Local-first MTase candidate + methylation motif prediction pipeline
Project description
mtase-motif
mtase-motif is a local-first Python package for finding bacterial DNA
methyltransferase candidates and transferring or inferring methylation motifs
from a single genome.
The package keeps the database management code in mtase_motif/, but it does
not bundle downloaded Pfam, TIGRFAMs, or REBASE payloads in the published
artifact.
Install
Install the Python package in a local virtual environment:
python -m venv .venv
source .venv/bin/activate
python -m pip install --upgrade pip
python -m pip install -e '.[dev]'
For a PyPI release, install the distribution as:
python -m pip install mtasemotif
The installed CLI command remains:
mtase-motif --help
Install native executables separately. The repo includes an optional
environment.yml for a conda env that provides the non-Python tools:
conda env create -f environment.yml
conda activate mtase
End-To-End Walkthrough
The commands below cover the full sequence-first workflow from a clean checkout
to a completed run on the example E. coli genome stored on this machine at
/Users/li/data/hammerhead_test/ecoli.fa. That path is machine-local, not part
of the checkout.
1. Prepare the environments
Activate the native-tool conda environment first, then the local Python venv:
conda activate mtase
source .venv/bin/activate
This keeps prodigal, hmmscan, hmmsearch, hmmpress, mmseqs or
blastp, and fimo on PATH while the Python package stays in .venv.
The conda environment provides the HMMER tools used for TIGRFAMs, but it does
not download the TIGRFAMs model library itself.
2. Create and populate the local database
The walkthrough below uses a project-local DB directory so the full run is self-contained:
DB_DIR=$PWD/db
mtase-motif db init --db-dir "$DB_DIR"
mtase-motif db fetch pfam --db-dir "$DB_DIR"
mtase-motif db fetch rebase --db-dir "$DB_DIR"
mtase-motif db index --db-dir "$DB_DIR"
mtase-motif db status --db-dir "$DB_DIR"
Downloaded databases live outside the package by default under
~/.cache/mtase-motif/db, but using --db-dir "$DB_DIR" keeps this walkthrough
local to the repo.
The curated Pfam subset includes MTase catalytic domains plus Type I context
models (PF02384, PF12161, PF01420, and PF04313). Pfam-only runs can
therefore recover Type I-like candidates when the MTase core/support domains or
nearby S/R context are present. TIGRFAMs remains optional, but it adds direct
HsdM/S/R and Type III Mod/Res context and can make type hints more specific.
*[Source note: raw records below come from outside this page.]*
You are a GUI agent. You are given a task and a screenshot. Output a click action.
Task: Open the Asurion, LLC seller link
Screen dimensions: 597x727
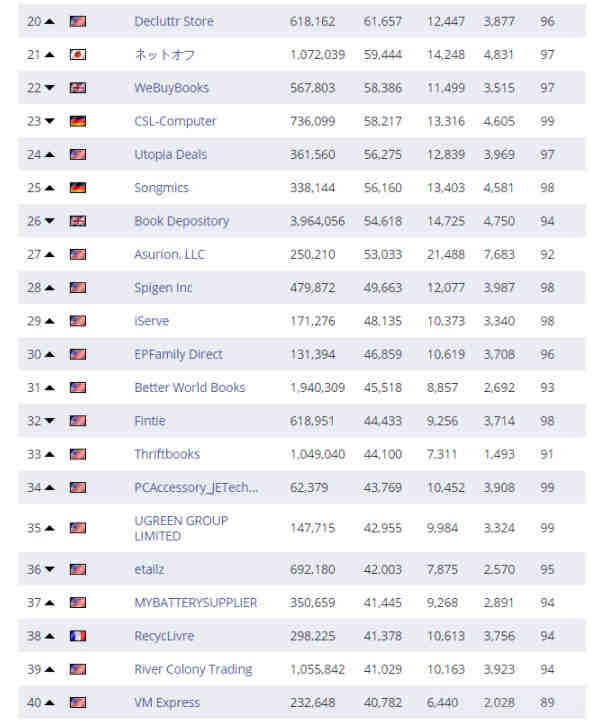169,255
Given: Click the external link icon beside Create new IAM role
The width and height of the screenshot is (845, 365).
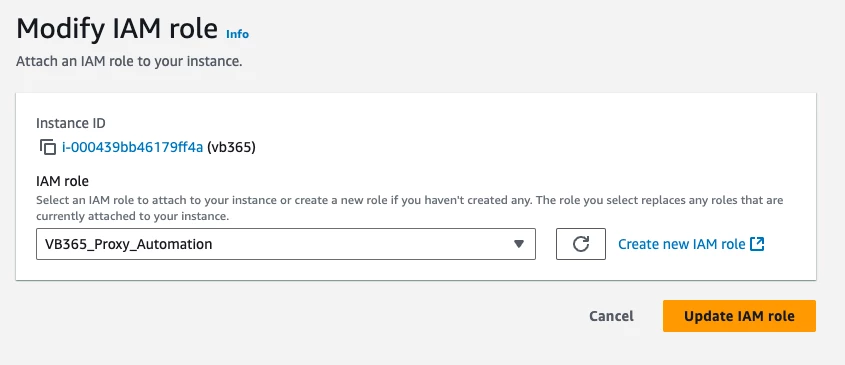Looking at the screenshot, I should click(757, 244).
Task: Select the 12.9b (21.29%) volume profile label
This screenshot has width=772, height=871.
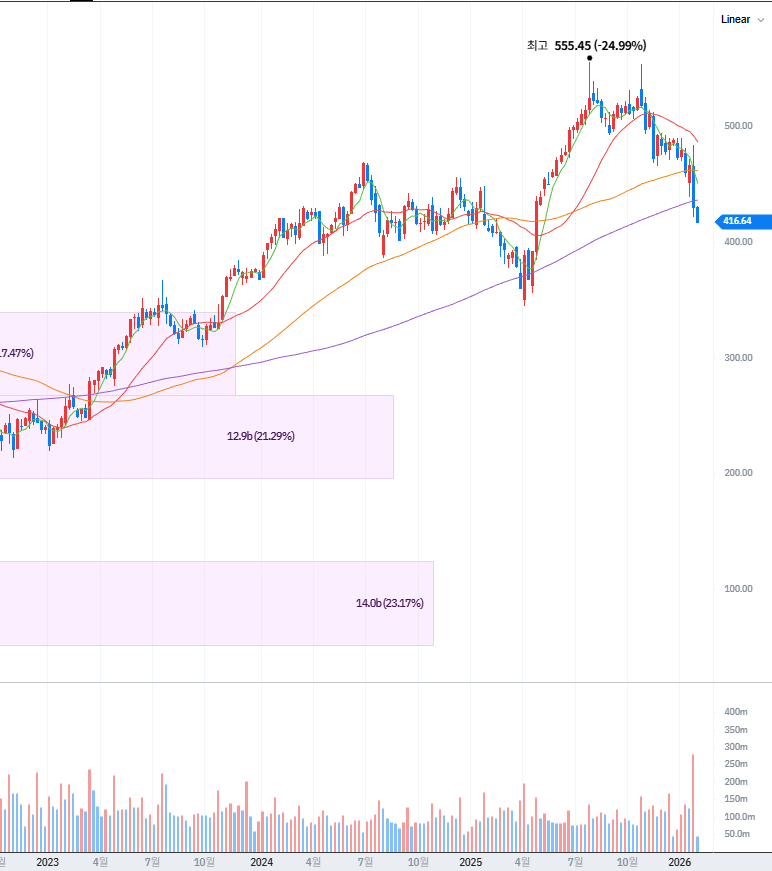Action: click(260, 436)
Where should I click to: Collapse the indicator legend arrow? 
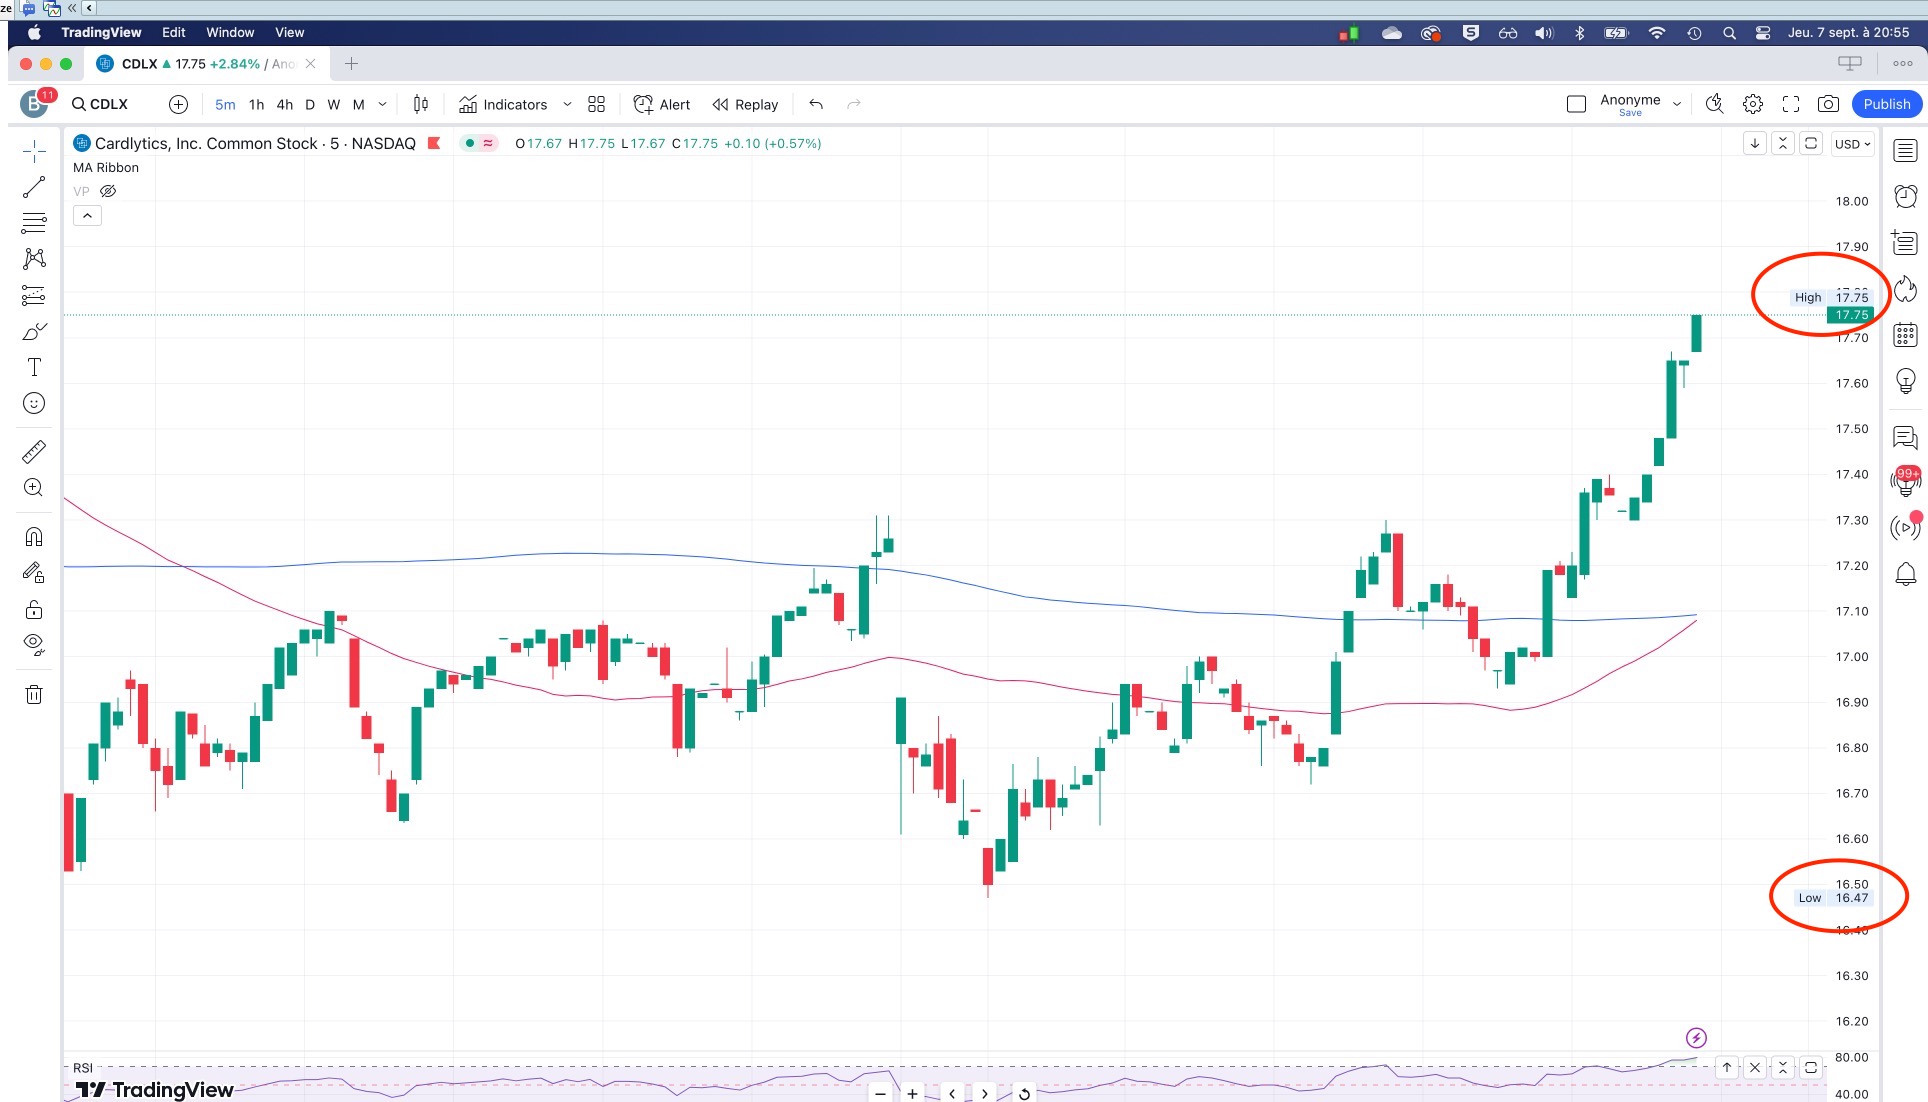click(x=87, y=215)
To enable TIGRFAMs, download or otherwise obtain the TIGRFAMs HMM library
separately, then point --source at the file or at a directory containing one
of these names:
TIGRFAMs.hmmTIGRFAMs.hmm.gzTIGRFAMs_15.0_HMM.LIBTIGRFAMs_15.0_HMM.LIB.gz- another
*.HMM.LIBor*.HMM.LIB.gz
Then import and rebuild indexes:
mtase-motif db fetch tigrfams --db-dir "$DB_DIR" --source /path/to/TIGRFAMs_15.0_HMM.LIB.gz
mtase-motif db index --db-dir "$DB_DIR"
mtase-motif db status --db-dir "$DB_DIR"
db index needs hmmpress; mtase-motif run uses hmmsearch when the
TIGRFAMs subset is present.
Offline and local-mirror examples:
mtase-motif db fetch pfam --db-dir "$DB_DIR" --source /path/to/Pfam-A.hmm.gz
mtase-motif db fetch rebase --db-dir "$DB_DIR" --source /path/to/rebase_emboss_dir
mtase-motif db index --db-dir "$DB_DIR"
For offline REBASE, --source alone is not enough. The source directory must
also contain rebase_proteins.faa or one or more REBASE *_Protein.txt
protein dumps before mtase-motif db index can build the REBASE protein
search index.
More database download and import notes are in docs/database_setup.md.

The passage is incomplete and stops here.